The more I continued to explain to them, the more I felt their bubble began to burst.
"We’re trying to fix things, what exactly are we doing wrong?"
"As I said earlier, you have a very strong shared goal. The problem is that it’s not a real goal, nor is it good for building a family. It’s a goal that is driven entirely by each of your needs to appear normal. This is a powerful drive and need that both of you share. You could even say that you are being driven by this urge in a way that prevents you from seeing the true needs for building a real home."
"What do you mean driven?" Nataniel asked.
"We all have such a need to be normative, to look good in front of society. We are social beings, and that’s wonderful and even healthy as long as we are aware that it’s something entirely external and not unified with our true selves," I responded.
"What do you mean?" Nataniel asked.
"Let me give you an example: There could be two people wearing impressive suits. One really believes in it; he feels that this attire is his life, and it’s hard for him to see himself without it, making him feel respected. The other wears it because he understands that due to his role, he needs to wear a suit. It doesn’t hold any significance beyond that for him.
"The moment we let our souls live according to appearances, it becomes a terrible prison. It creates a situation where we can lose the ability to think clearly about what we truly want. That’s why, right now, all your actions are being driven by how society will perceive and accept them. This is the point of connection between you. This is where your shared vision revolves only around one goal: how to navigate life while being perceived as respectable and normative people.
"And for this image, each of you is receiving from the kindness operation you built, your children are paying an unreasonable price."
"I feel you’re right, but this makes me feel really lost. What are we supposed to do?" Nataniel asked.
"First, it’s important for you to understand the emotional point upon which this strong need for image rests, and then we can start building the journey toward your true desires in life," I replied.
"What is this based on for us?" Nataniel asked.
"For you, Nataniel, it’s based on fear, and for you, Hadvah, it’s based on despair."
"Despair?" Hadvah asked in surprise.
"Outwardly, you don’t seem to show any despair; you’re right.

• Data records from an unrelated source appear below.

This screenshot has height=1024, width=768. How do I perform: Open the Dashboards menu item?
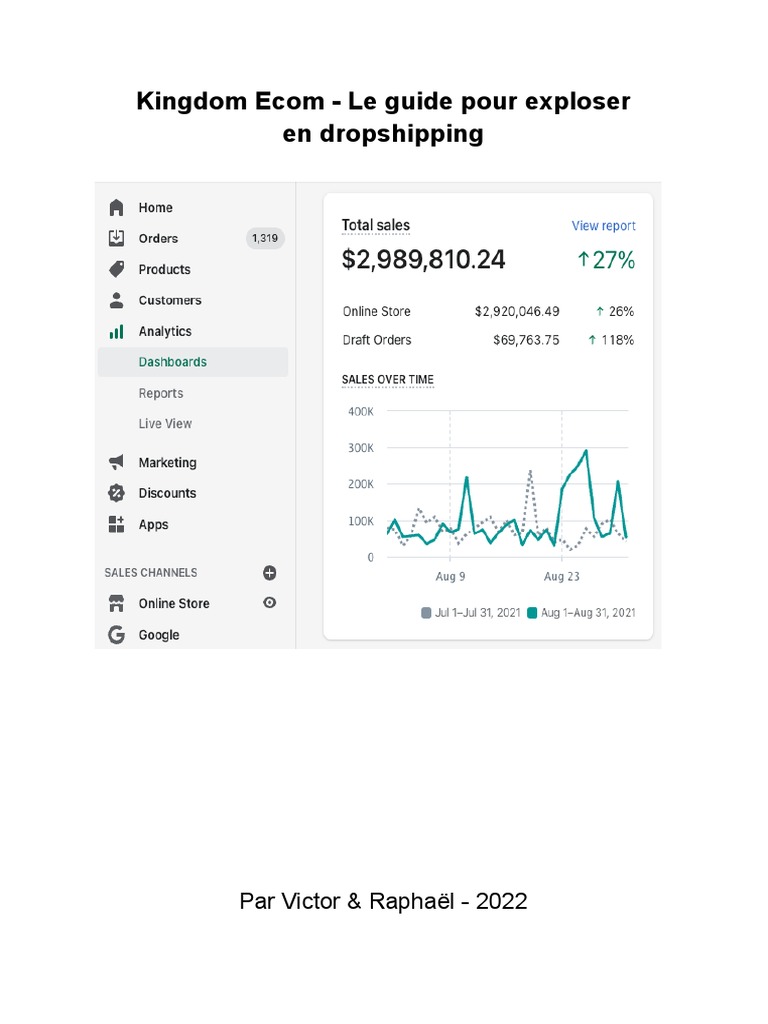[173, 362]
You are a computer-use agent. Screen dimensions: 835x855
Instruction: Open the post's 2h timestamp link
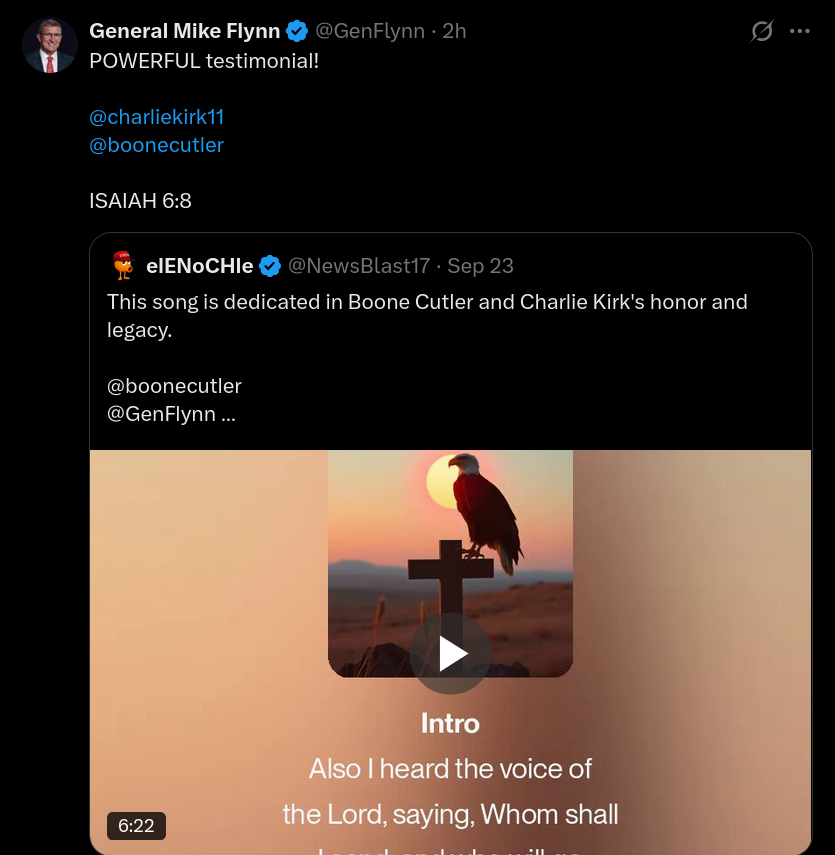tap(454, 32)
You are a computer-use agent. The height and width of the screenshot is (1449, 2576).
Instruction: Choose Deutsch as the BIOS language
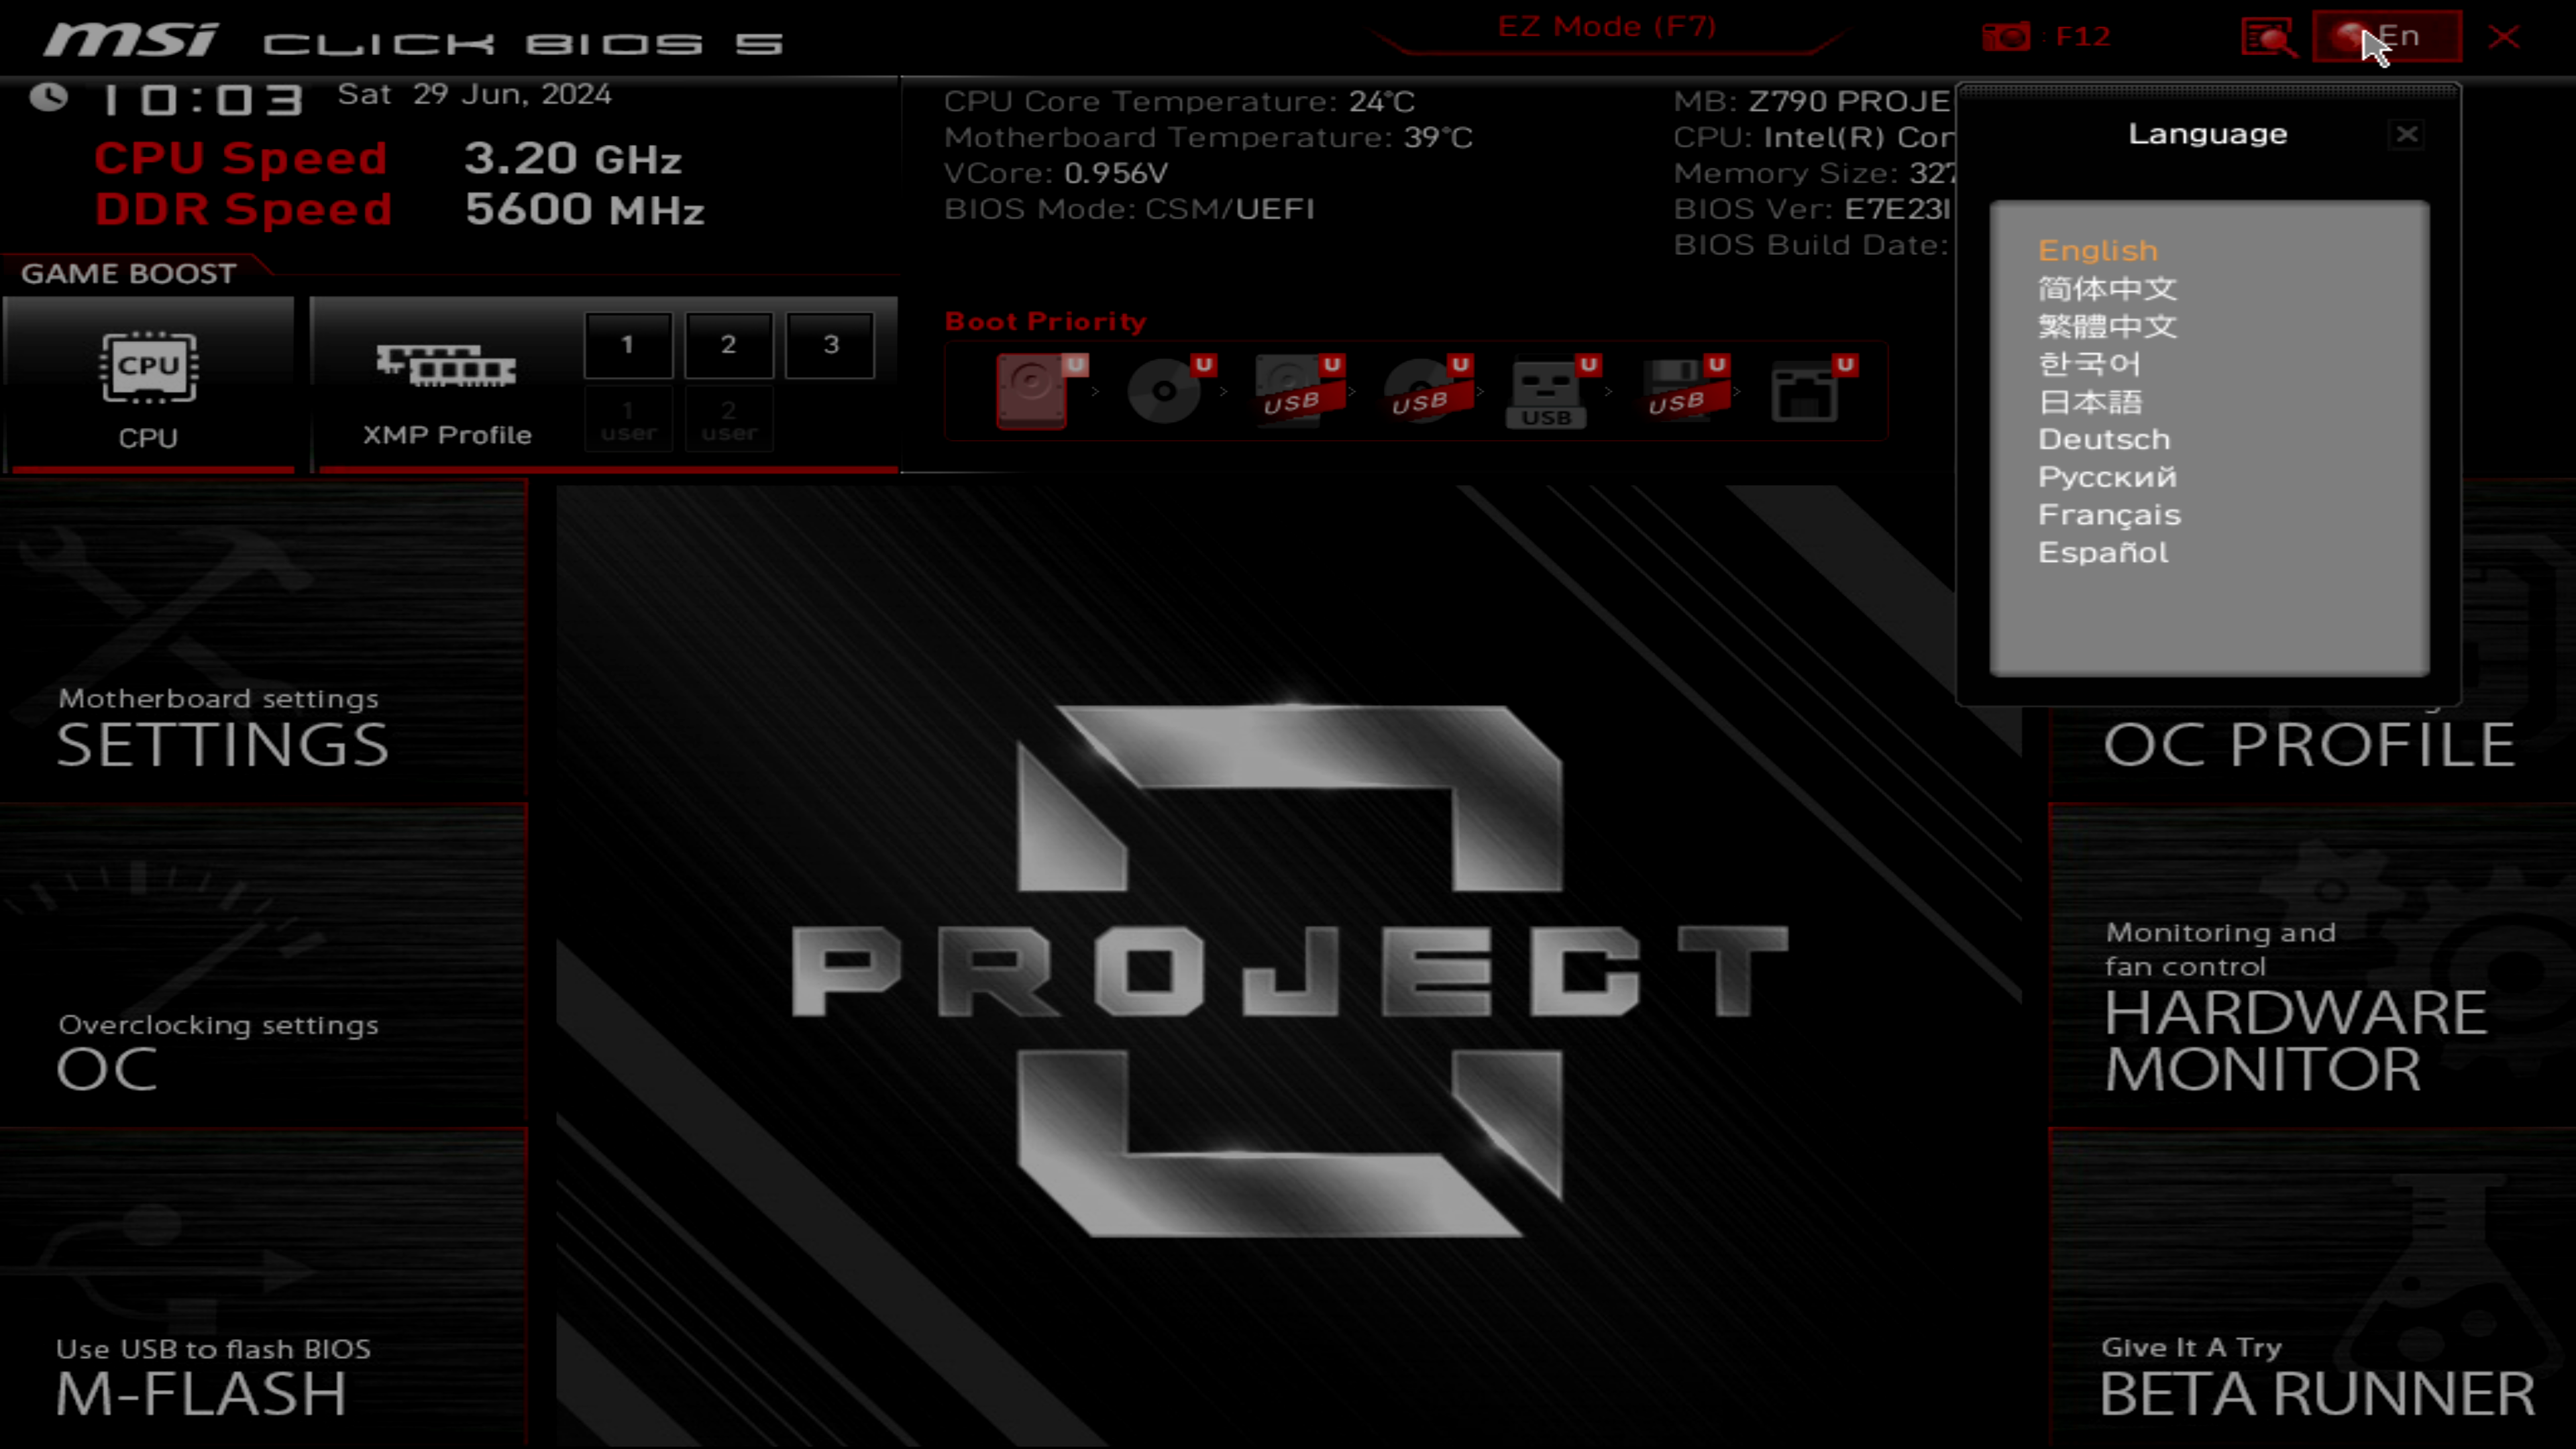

You are a very active, successful, charismatic woman, and your planner is endlessly booked. It’s clear you’d be surprised that I mention despair. But all of your actions are an escape. You are escaping because internally, you feel very hopeless."
"What could I possibly be hopeless about?" she inquired.
"You are desperate for a real connection. You don’t believe that a genuine connection could exist in this world, so you create many superficial connections. This is also why you escape from the relationship with your children; you don’t believe you can create a real connection with them. You think the world is cruel, that it’s all about appearances, and you must conform to that image because that’s the only way you’ll survive."
"You, Hadvah, need to learn to step out of despair, to open up to a real connection, and to rebuild your trust in people. And you, Nataniel, need to rebuild yourself because inside, you are completely shattered and are just holding onto the image. You need to regain your faith in yourself, that Hashem loves you and that you have strengths, abilities, and free will.
"Only after you go through this internal correction can you create a true connection and provide your children with a warm home full of love, health, and unity.
This column was inspired by a lesson from Rabbi Eliyahu Levy from the High School for the Study of the Soul.